In the recent review published in Archives of Pathology and Laboratory Medicine, the core clinical medical journal published by the College of American Pathologists, Dr. Yang and Dr. Wang et al. discussed the four major components for creating ML models, including data collection, data preprocessing, model development, and model evaluation. They also highlighted many challenges and pitfalls in developing accurate ML models, which could result in misleading clinical impressions or inaccurate model performance, and provided suggestions and guidance on how to overcome these challenges. In particular, this review addressed the questions of how to collect sufficiently large and high-quality data, properly report the dataset characteristics, and combine data from multiple institutions with proper normalization; how to properly handle missing data and determine the inclusion or exclusion of outliers; and how to evaluate the completeness of a dataset. They also discussed the selection of a suitable ML model for a specific clinical question, as well as the evaluation of model performance based on objective criteria. It was highly recommended to use multiple criteria to evaluate model performance rather than a single criterion. Evaluation using external datasets and/or prospective data collection was preferred to understand model generalizability better. In addition, they demonstrated the causes of model overfitting and under-specification in clinical scenarios.
The role of laboratorians is not just to provide data but also to use their clinical knowledge with the data to guide model development, to correctly interpret the model, and to evaluate its performance in the patient care setting. The future of personalized and generalized medicine requires interdisciplinary collaboration between laboratory medicine and data science experts to create innovative, accurate ML models, which will advance the medical field, provide needed support in periods of health care crisis, and better treat individual patients.
在近期发表于美国病理医师学会官方期刊《病理学与实验医学档案》的一篇综述中，杨鹤与王飞博士等人深入讨论了创建机器学习模型的四个主要组成步骤，包括数据采集、数据预处理、模型开发和模型评估。 他们提纲携领地分析了在这个过程中每个步骤可能出现的技术问题和常见疏漏，提出了具体可行的建议和指导。
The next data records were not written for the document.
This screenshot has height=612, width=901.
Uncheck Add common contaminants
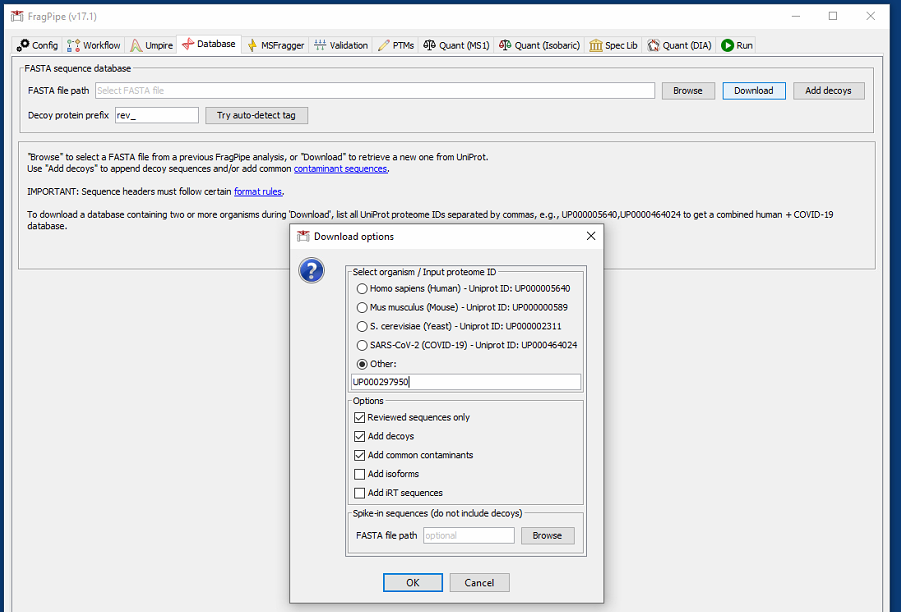click(358, 455)
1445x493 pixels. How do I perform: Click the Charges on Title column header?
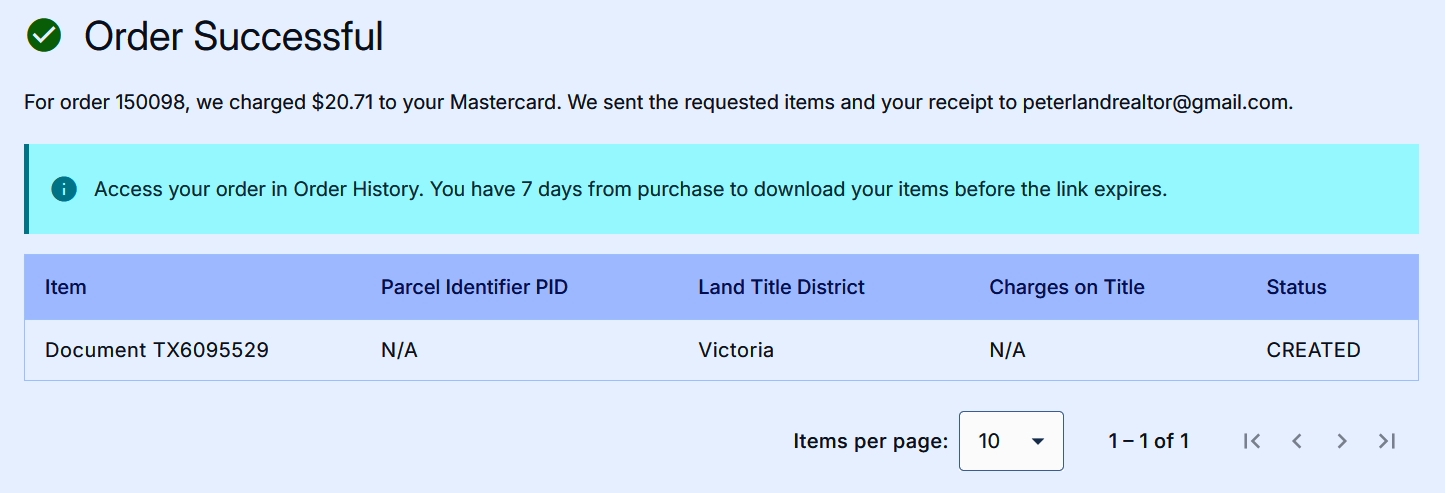(x=1067, y=287)
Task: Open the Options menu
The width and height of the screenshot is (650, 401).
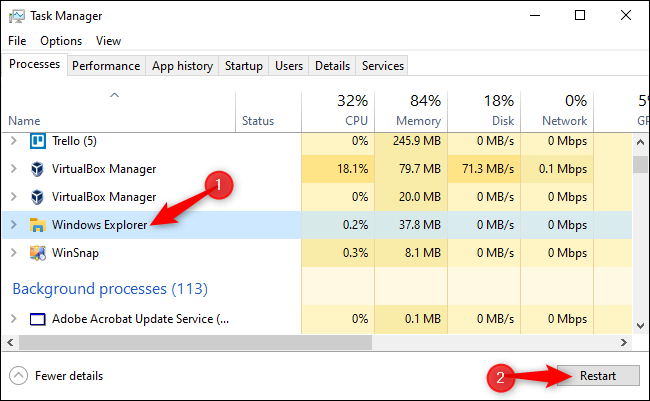Action: 61,41
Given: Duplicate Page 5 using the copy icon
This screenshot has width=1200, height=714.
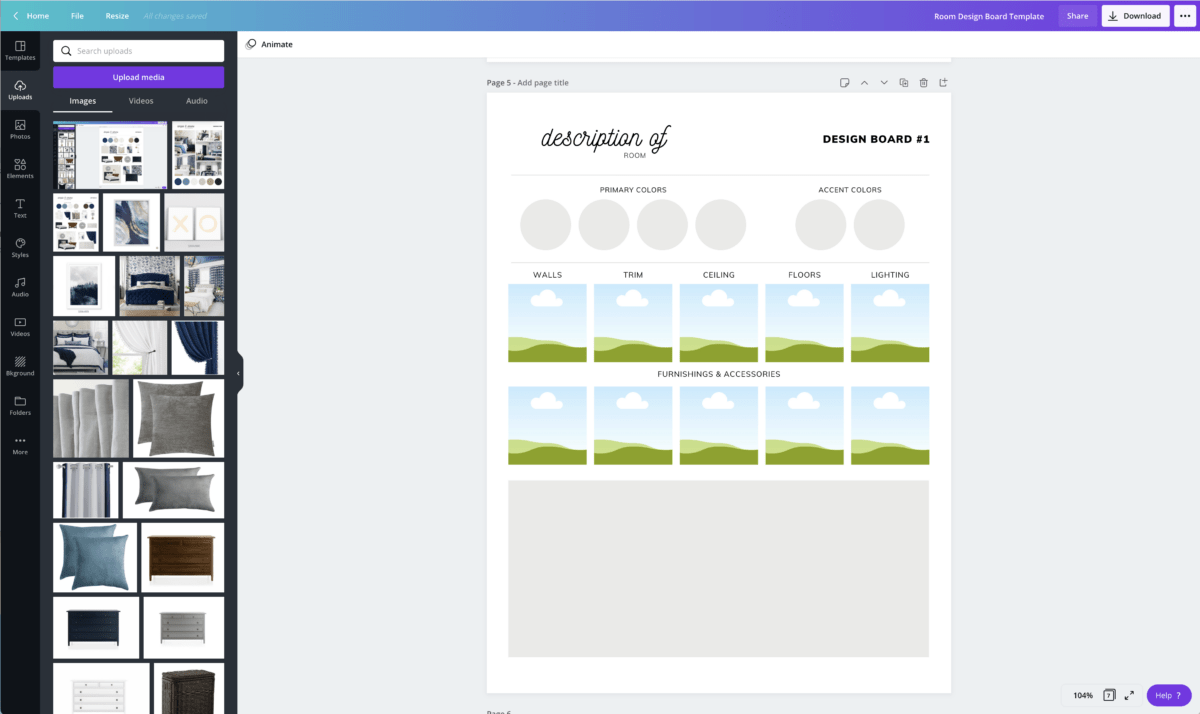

这篇综述讨论了如何收集大量高质量的数据，正确评估数据的分布特点；如何标准化来自多个医院的数据并加以整合；如何正确处理缺失的信息和判断极少离群值避免其干扰；如何根据临床医学知识来评估数据集的完整性。文章进一步讨论了选取与数据量相匹配的机器学习模型去解决特定的临床问题，以及基于客观标准公平地评估模型准确度性能。 该综述强烈推荐利用多标准取代单一标准去评估模型性能表现，采用外部数据或者未来数据评估将更有利于模型的推广应用。此外，文章还探讨了模型过度拟合以及验证模型难以推广于临床案例等问题的成因。
He S. Yang, Daniel.D.Rhoads, Jorge Sepulveda, Chengxi Zang, Amy Chadburn, Fei Wang, Building the Model: Challenges and Considerations of Developing and Implementing Machine Learning Tools for Clinical Laboratory Medicine Practice. Archives of Pathology and Laboratory Medicine, 2022.